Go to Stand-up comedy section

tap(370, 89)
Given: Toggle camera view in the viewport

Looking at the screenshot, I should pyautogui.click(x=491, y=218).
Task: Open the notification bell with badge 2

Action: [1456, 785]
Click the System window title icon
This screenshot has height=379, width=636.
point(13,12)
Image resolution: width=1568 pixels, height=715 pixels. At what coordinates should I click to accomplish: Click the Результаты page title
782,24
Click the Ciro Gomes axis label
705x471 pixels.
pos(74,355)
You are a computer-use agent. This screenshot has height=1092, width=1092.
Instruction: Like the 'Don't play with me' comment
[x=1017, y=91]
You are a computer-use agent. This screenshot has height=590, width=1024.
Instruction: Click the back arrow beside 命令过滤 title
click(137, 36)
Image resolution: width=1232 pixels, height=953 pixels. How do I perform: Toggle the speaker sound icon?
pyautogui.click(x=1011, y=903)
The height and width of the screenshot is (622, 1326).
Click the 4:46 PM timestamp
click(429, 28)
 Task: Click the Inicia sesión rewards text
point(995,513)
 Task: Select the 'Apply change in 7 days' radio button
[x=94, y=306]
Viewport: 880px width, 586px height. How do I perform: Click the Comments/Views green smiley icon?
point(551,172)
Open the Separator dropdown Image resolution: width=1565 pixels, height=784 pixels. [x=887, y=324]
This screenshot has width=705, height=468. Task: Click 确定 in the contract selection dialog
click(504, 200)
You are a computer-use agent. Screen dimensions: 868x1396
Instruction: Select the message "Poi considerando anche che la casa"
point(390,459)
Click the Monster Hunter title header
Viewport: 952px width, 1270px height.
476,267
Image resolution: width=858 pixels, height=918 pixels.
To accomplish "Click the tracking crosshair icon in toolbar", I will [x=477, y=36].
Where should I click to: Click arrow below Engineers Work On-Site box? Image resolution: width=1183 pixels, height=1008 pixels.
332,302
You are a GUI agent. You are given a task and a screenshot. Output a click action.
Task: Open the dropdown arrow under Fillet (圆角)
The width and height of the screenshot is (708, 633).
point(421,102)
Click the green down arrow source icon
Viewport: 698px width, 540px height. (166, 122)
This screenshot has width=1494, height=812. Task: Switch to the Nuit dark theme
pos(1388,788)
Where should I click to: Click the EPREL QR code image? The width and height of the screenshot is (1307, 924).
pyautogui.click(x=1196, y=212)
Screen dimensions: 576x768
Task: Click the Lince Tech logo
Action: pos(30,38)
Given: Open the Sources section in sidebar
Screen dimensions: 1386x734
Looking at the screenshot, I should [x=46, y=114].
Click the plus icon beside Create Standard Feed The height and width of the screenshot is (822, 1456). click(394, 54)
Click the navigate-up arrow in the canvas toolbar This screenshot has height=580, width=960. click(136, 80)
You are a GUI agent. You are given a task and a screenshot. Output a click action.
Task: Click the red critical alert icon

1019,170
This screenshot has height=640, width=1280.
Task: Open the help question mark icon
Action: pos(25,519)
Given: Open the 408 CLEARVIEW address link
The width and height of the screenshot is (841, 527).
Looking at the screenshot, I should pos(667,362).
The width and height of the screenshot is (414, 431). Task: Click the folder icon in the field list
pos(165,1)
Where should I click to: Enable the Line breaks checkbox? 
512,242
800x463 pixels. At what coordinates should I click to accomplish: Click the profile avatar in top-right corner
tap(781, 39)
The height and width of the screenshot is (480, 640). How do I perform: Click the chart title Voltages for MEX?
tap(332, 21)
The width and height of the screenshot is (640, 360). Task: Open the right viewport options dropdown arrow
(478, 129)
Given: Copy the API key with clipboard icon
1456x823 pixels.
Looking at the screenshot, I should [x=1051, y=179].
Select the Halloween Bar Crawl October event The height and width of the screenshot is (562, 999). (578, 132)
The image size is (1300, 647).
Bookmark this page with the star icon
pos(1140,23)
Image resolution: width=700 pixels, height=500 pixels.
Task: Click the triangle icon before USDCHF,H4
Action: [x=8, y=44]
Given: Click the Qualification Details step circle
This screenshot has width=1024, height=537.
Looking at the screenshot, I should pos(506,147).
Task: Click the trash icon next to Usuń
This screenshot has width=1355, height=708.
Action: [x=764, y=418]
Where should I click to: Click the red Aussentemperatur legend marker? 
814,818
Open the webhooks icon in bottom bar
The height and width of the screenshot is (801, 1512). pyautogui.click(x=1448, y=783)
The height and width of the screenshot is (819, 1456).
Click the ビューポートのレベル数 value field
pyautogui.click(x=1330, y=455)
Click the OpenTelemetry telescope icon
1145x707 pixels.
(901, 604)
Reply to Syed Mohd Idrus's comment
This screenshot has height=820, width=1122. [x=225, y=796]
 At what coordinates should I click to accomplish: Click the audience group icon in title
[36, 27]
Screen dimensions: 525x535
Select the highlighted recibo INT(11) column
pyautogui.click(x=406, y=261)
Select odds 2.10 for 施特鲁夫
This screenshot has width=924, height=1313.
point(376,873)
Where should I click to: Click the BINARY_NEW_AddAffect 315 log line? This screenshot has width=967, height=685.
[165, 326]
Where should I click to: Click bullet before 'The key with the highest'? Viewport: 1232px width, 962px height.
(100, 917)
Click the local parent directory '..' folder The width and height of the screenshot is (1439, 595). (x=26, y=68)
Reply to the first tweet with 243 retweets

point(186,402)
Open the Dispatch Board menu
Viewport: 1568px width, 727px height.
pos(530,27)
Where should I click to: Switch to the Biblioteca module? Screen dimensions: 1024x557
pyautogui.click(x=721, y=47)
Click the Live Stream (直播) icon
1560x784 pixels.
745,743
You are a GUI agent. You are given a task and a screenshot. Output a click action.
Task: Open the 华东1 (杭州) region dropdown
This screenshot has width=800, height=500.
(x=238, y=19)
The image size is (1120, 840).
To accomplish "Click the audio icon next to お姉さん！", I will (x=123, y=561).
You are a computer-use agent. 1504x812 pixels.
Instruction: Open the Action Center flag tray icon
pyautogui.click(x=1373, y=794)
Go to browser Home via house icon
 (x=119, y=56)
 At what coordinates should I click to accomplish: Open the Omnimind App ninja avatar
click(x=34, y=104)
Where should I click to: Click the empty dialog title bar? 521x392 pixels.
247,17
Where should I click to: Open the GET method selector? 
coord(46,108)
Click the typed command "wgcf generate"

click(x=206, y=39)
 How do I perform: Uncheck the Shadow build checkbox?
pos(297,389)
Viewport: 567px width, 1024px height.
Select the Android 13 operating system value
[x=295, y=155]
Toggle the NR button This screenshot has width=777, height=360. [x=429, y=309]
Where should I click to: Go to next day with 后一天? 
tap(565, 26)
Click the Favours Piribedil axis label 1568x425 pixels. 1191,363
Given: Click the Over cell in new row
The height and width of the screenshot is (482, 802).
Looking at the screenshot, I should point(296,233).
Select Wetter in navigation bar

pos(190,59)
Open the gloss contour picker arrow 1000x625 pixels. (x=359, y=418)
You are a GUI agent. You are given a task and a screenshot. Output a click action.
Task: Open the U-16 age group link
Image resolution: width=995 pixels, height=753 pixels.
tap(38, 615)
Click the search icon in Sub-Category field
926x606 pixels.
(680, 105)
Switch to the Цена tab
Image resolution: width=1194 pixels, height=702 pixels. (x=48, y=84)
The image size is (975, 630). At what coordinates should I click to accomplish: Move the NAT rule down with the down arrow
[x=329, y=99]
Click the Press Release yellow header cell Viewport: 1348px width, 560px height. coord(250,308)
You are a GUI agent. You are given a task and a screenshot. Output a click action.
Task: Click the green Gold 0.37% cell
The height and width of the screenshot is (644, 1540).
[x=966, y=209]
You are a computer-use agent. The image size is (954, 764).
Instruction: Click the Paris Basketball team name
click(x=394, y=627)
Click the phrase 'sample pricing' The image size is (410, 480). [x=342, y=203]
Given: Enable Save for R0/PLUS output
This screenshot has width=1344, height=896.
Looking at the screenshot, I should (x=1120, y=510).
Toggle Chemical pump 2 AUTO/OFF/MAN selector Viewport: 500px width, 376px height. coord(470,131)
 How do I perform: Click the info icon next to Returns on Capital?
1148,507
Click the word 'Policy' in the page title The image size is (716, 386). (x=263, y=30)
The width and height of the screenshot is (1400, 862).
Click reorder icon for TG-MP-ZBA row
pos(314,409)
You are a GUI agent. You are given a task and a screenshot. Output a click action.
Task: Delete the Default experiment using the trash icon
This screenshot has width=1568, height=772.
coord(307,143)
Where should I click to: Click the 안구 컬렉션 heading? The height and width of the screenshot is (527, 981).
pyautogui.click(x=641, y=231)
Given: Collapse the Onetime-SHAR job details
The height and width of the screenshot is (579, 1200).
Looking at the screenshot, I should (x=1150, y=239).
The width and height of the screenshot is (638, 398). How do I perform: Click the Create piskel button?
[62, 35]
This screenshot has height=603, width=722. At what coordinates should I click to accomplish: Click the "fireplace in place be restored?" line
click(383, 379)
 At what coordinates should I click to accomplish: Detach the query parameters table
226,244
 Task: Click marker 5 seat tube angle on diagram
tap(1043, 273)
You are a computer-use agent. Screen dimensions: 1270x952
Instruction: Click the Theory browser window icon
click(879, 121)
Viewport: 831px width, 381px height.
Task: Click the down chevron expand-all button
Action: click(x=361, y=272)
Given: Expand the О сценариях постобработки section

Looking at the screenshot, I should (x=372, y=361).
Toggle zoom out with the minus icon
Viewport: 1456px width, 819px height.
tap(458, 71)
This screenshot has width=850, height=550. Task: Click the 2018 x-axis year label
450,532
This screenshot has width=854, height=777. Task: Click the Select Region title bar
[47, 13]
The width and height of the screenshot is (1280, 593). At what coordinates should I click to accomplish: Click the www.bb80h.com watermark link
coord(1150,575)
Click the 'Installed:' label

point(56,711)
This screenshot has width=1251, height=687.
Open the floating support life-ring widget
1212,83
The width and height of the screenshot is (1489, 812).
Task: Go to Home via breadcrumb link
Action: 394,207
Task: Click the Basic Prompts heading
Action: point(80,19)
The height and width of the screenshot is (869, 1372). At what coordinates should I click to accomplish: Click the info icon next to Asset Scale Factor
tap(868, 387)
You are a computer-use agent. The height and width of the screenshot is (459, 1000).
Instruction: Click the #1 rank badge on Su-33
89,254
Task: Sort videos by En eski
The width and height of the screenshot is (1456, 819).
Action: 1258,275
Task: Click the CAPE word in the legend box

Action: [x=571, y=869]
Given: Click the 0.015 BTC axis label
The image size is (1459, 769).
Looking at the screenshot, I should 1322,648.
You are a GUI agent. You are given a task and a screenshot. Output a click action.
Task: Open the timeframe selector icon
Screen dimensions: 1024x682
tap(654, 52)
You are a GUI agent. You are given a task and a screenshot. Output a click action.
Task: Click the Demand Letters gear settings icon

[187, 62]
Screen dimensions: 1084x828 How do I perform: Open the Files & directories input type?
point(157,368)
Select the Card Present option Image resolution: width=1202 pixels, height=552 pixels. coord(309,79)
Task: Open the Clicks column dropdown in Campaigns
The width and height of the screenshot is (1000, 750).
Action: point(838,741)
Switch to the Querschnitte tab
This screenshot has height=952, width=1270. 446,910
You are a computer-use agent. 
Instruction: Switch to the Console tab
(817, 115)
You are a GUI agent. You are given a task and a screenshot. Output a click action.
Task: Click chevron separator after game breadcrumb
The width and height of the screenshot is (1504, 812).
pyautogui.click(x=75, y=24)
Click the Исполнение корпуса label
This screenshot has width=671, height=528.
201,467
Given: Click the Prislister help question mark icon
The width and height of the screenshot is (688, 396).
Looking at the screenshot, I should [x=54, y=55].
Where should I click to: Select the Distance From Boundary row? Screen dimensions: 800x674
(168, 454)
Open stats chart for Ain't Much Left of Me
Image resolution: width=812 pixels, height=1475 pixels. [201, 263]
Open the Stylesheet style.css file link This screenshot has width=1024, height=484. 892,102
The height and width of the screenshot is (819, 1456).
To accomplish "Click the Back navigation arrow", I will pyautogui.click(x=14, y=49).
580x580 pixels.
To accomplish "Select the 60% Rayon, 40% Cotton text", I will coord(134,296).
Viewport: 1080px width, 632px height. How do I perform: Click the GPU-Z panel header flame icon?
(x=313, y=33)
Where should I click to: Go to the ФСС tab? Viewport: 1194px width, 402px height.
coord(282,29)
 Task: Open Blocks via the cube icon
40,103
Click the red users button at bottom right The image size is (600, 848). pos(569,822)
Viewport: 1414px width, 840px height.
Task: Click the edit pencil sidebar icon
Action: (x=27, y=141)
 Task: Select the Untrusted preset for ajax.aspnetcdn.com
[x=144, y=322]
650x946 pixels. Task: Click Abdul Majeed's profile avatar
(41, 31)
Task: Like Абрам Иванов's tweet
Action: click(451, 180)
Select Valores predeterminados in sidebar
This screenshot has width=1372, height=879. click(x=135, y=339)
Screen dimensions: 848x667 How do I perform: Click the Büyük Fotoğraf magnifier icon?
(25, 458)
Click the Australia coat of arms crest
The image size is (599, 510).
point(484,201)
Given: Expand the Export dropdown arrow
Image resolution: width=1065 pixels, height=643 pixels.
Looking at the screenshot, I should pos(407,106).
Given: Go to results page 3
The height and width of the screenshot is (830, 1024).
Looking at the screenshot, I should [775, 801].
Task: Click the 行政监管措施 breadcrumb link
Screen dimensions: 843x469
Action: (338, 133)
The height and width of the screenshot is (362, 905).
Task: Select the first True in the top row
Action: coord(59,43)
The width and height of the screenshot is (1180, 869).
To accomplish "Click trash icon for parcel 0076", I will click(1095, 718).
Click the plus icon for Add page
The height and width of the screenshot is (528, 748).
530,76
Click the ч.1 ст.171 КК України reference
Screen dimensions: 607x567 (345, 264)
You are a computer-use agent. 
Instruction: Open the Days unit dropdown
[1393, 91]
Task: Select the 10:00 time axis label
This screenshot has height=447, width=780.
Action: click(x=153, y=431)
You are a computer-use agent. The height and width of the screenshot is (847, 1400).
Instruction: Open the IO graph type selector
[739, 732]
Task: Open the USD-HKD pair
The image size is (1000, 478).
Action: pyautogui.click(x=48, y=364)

____

## GIVEN PROBLEM
Rescale the listing lines starting at the one containing "How do I perform: Click the info" and ending at the one containing "pyautogui.click(x=641, y=231)", reproducing every line with its request. Multiply each coordinate in the answers by 1.75 and round to whole numbers, halves up, leaving all numbers in the requests unchanged.

## ANSWER
 How do I perform: Click the info icon next to Returns on Capital?
2009,887
Click the word 'Policy' in the page title The image size is (716, 386). (x=460, y=53)
The width and height of the screenshot is (1400, 862).
Click reorder icon for TG-MP-ZBA row
pos(550,716)
You are a GUI agent. You are given a task and a screenshot. Output a click action.
Task: Delete the Default experiment using the trash icon
This screenshot has width=1568, height=772.
coord(537,250)
Where should I click to: Click the 안구 컬렉션 heading? The height and width of the screenshot is (527, 981).
pyautogui.click(x=1122, y=404)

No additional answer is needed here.